Problem to work on:
In the entries that follow, repeat exactly the lines from the one that has "The height and width of the screenshot is (861, 1219)." through the one that has "Task: Collapse the 战机 group under 服役中", but omit pictures.

Input data:
* * * *

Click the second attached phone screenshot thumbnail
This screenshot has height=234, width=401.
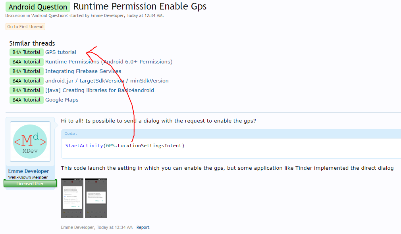coord(96,198)
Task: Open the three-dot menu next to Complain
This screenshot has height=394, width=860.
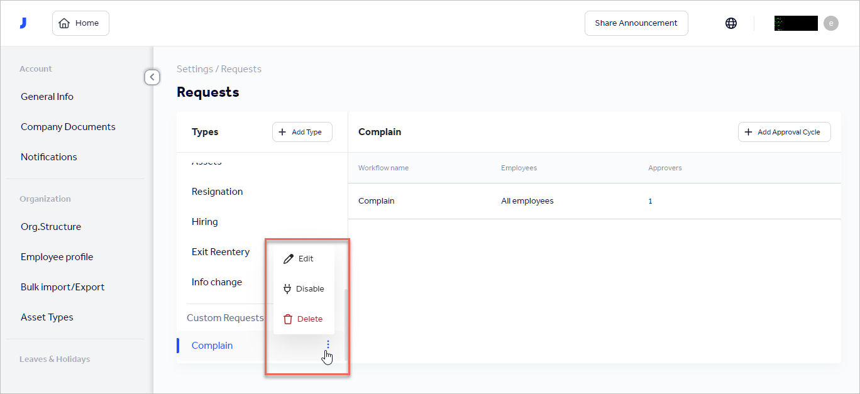Action: (x=328, y=344)
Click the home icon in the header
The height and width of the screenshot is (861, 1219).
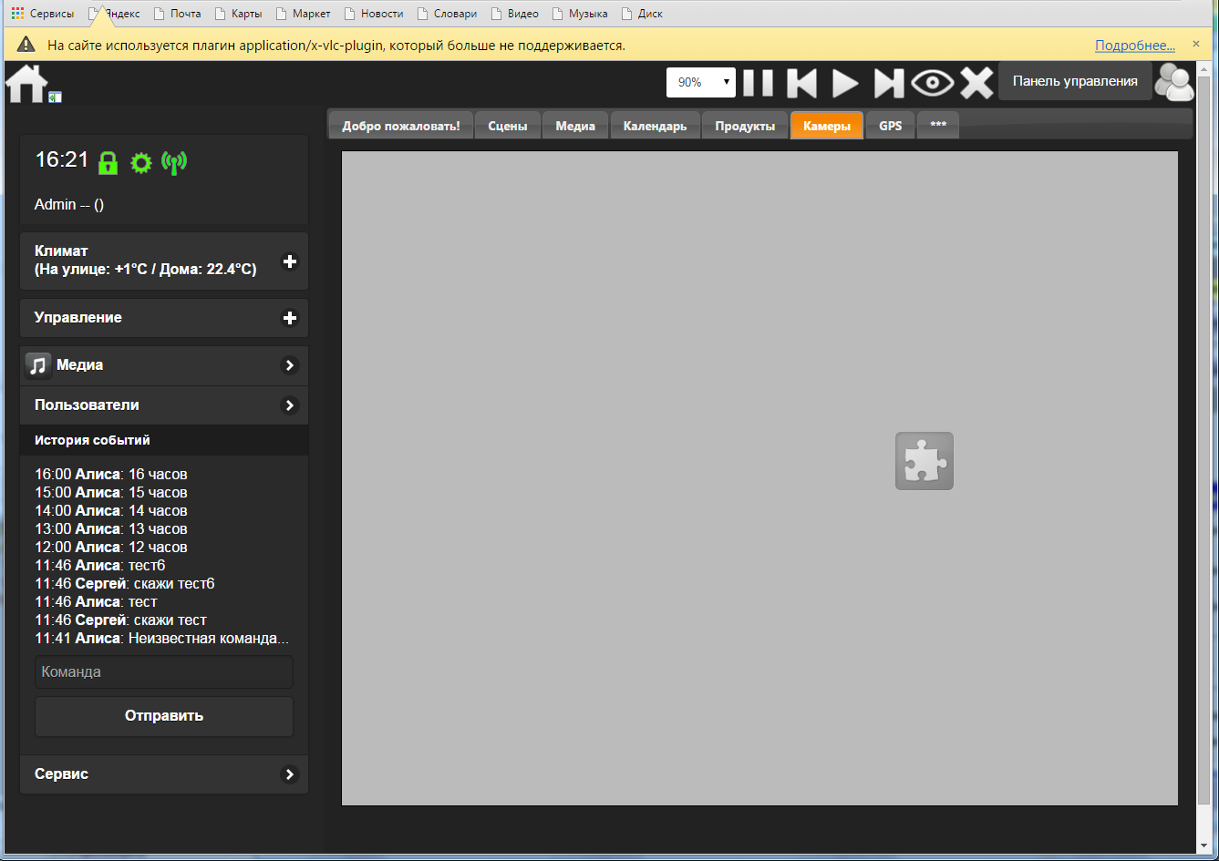26,84
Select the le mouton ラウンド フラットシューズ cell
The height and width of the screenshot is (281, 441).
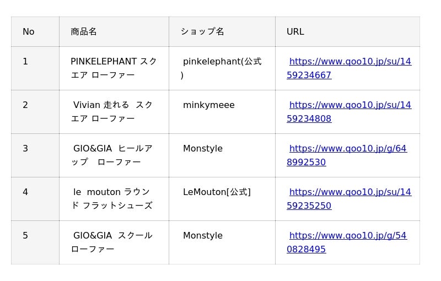coord(114,199)
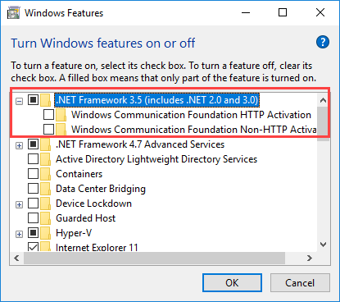Click the Cancel button
340x302 pixels.
pyautogui.click(x=300, y=283)
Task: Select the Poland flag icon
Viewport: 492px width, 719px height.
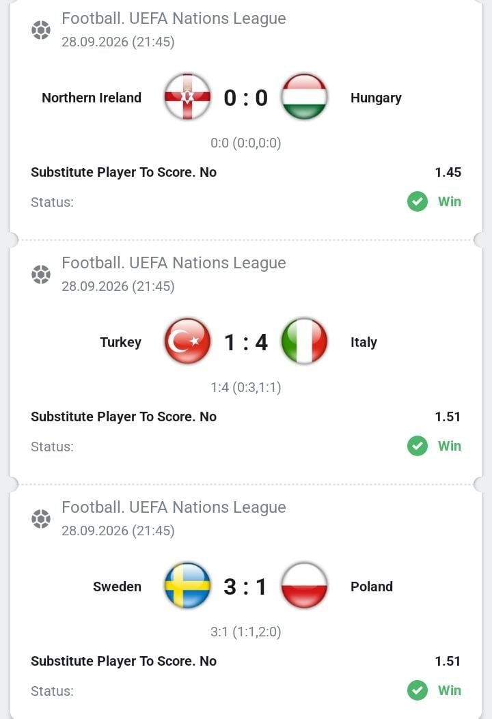Action: [304, 586]
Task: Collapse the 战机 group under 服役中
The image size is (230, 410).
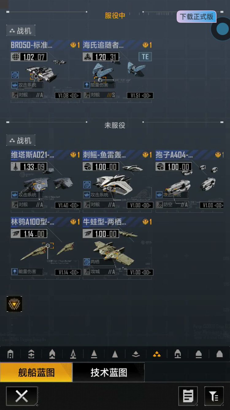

* * * *

Solution for this problem:
The height and width of the screenshot is (861, 1219).
26,84
Select the le mouton ラウンド フラットシューズ cell
The height and width of the screenshot is (281, 441).
coord(114,199)
Click the Cancel button
340x302 pixels.
pyautogui.click(x=300, y=283)
Task: Select the Poland flag icon
Viewport: 492px width, 719px height.
Action: [304, 586]
Task: Collapse the 战机 group under 服役中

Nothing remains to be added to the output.